Assignment ▸ Copy all the lines of the data that include the word "agent".
· · ·
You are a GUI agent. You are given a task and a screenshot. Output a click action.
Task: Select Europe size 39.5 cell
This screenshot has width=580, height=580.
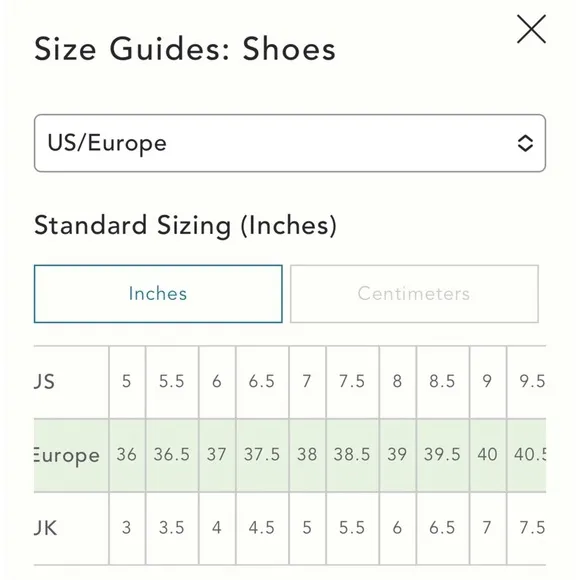(x=443, y=455)
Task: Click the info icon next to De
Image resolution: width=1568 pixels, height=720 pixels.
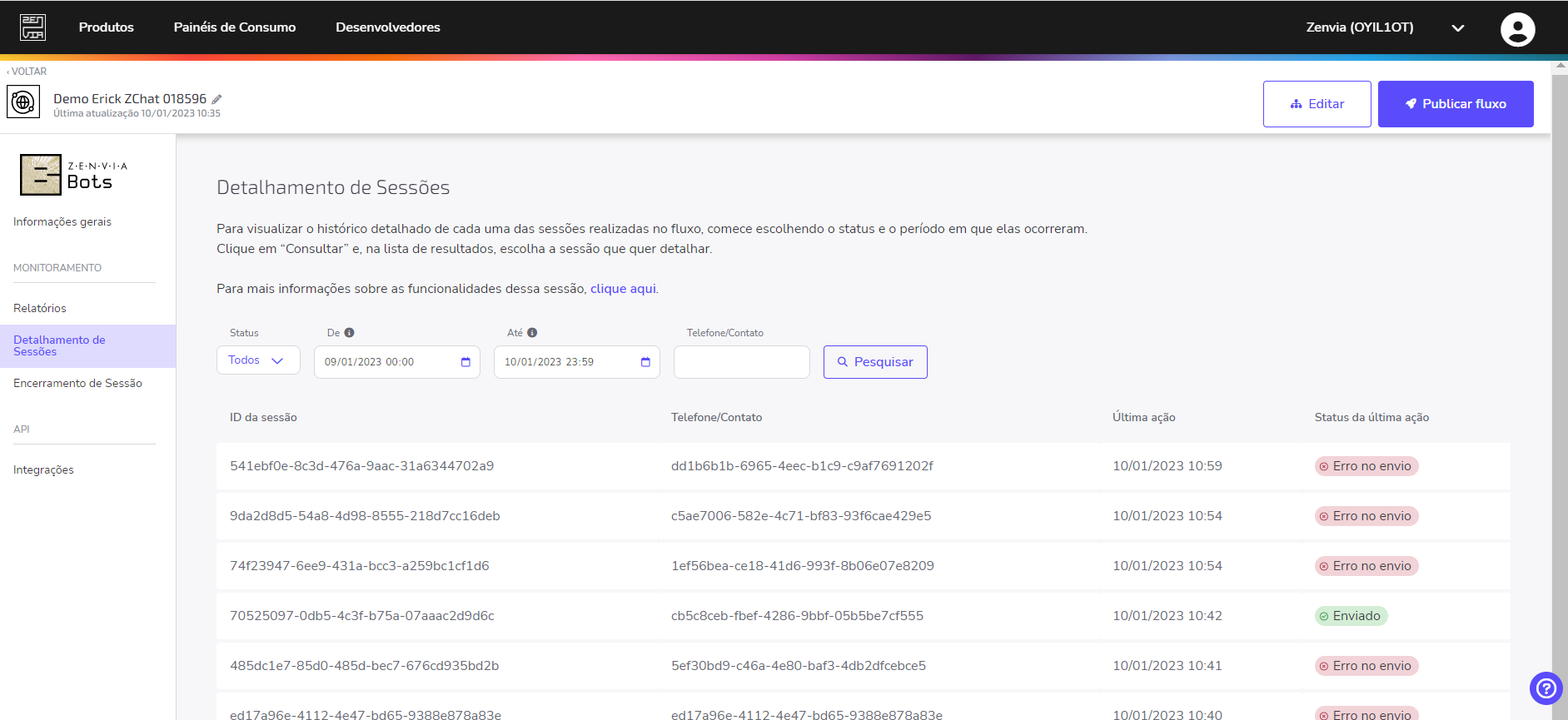Action: 350,333
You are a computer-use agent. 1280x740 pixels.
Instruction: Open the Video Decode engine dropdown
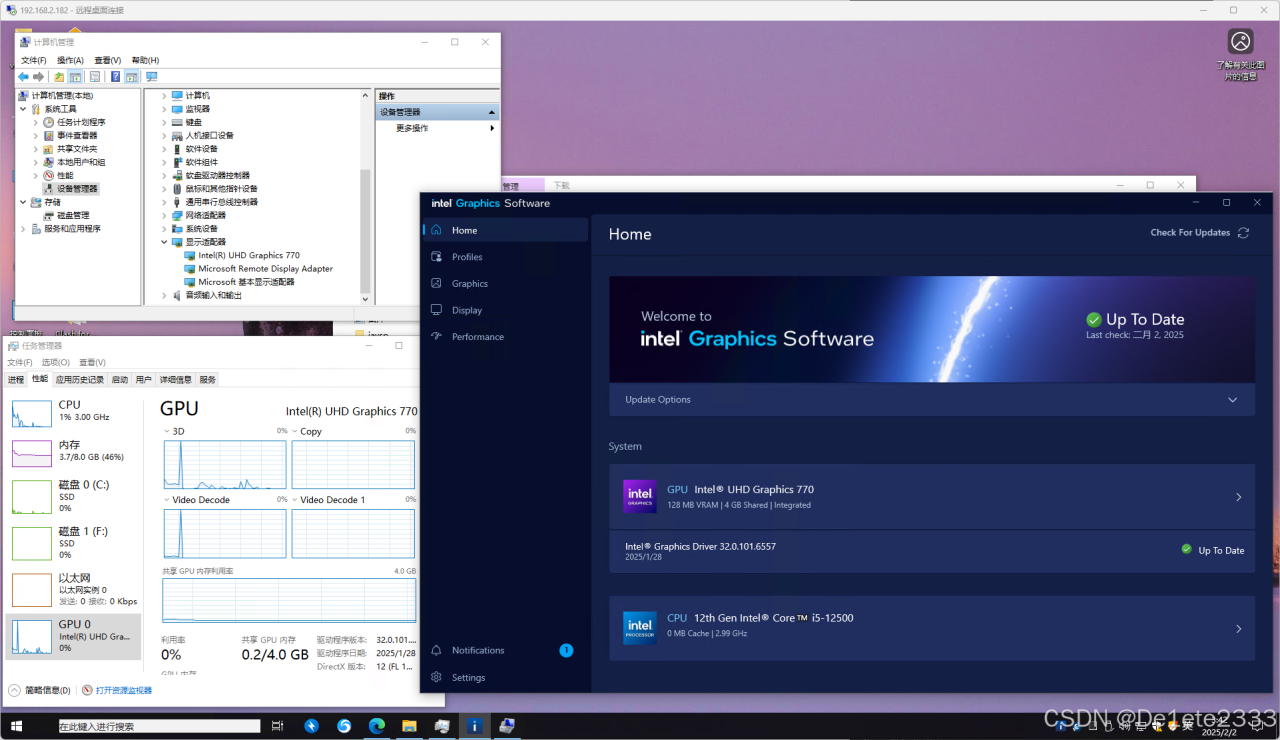coord(167,500)

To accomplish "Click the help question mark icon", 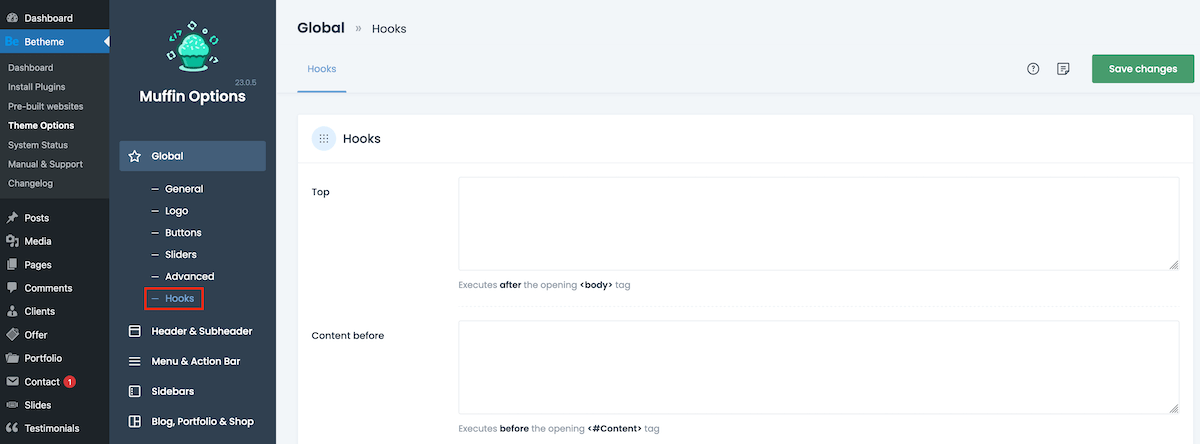I will click(x=1033, y=69).
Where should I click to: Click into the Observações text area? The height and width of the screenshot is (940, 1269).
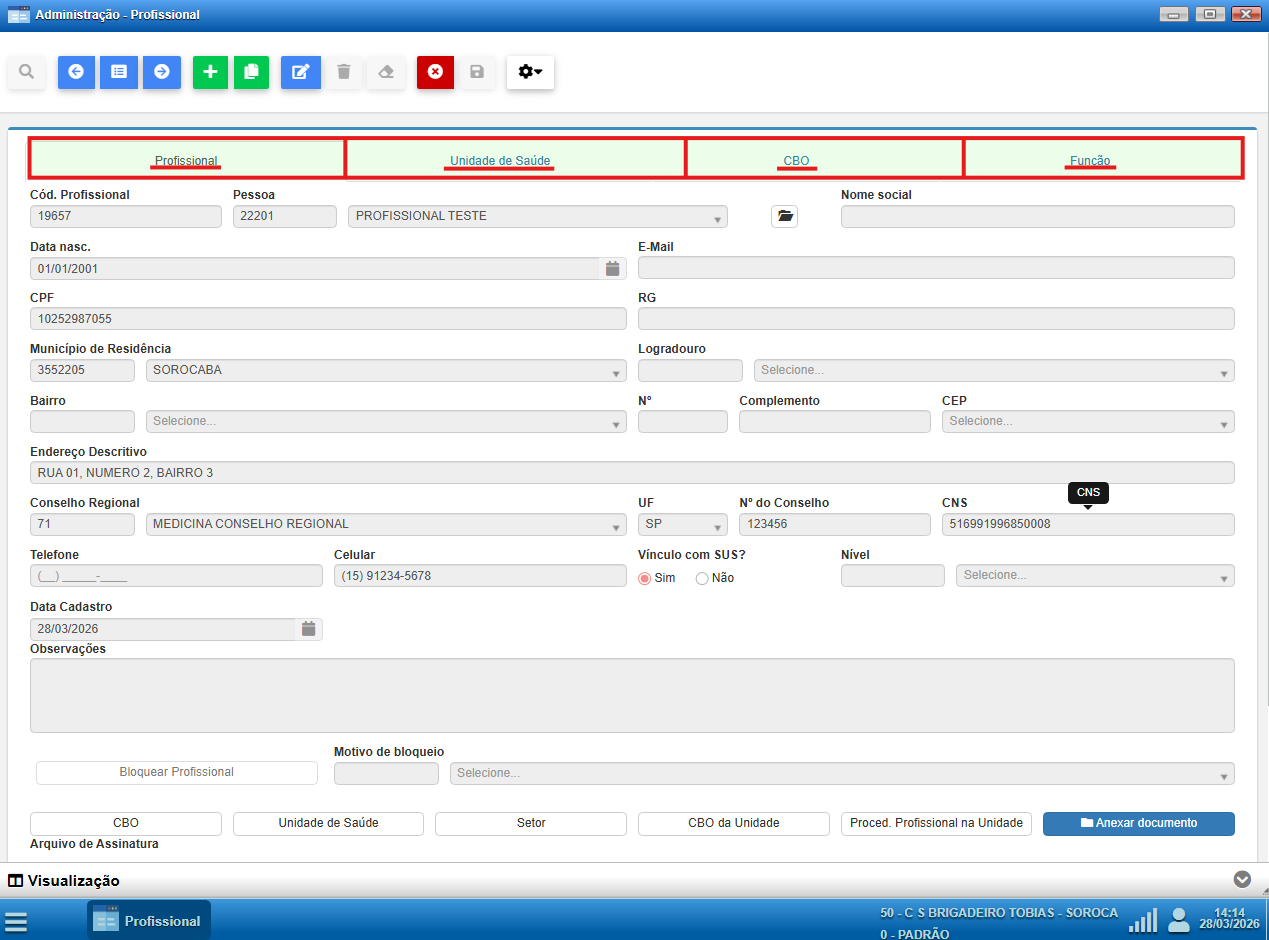pos(632,695)
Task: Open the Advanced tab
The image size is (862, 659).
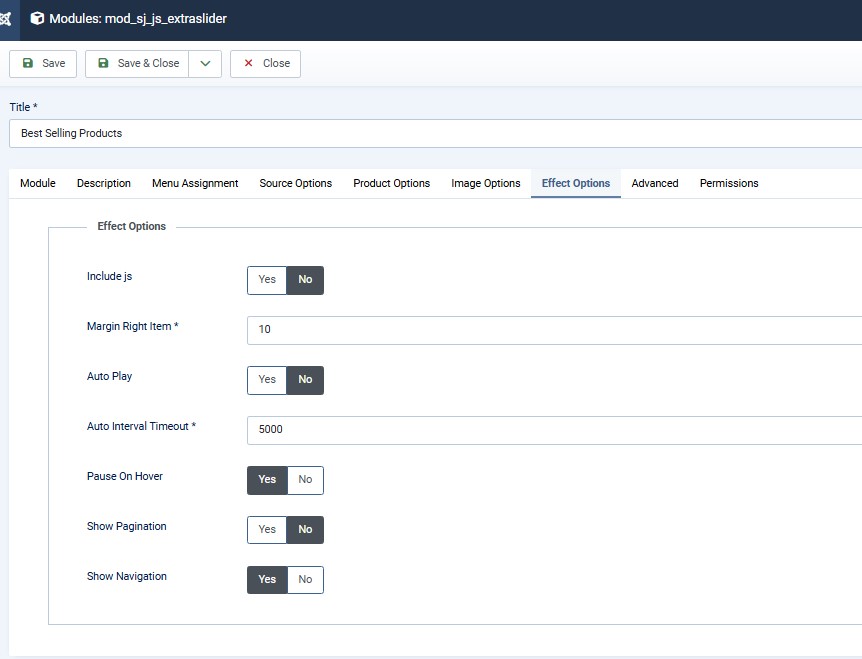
· · ·
Exercise output ▸
You are a GUI agent. You are given a task and a screenshot. Output a click action.
You are a computer-use agent. 1280x740 pixels.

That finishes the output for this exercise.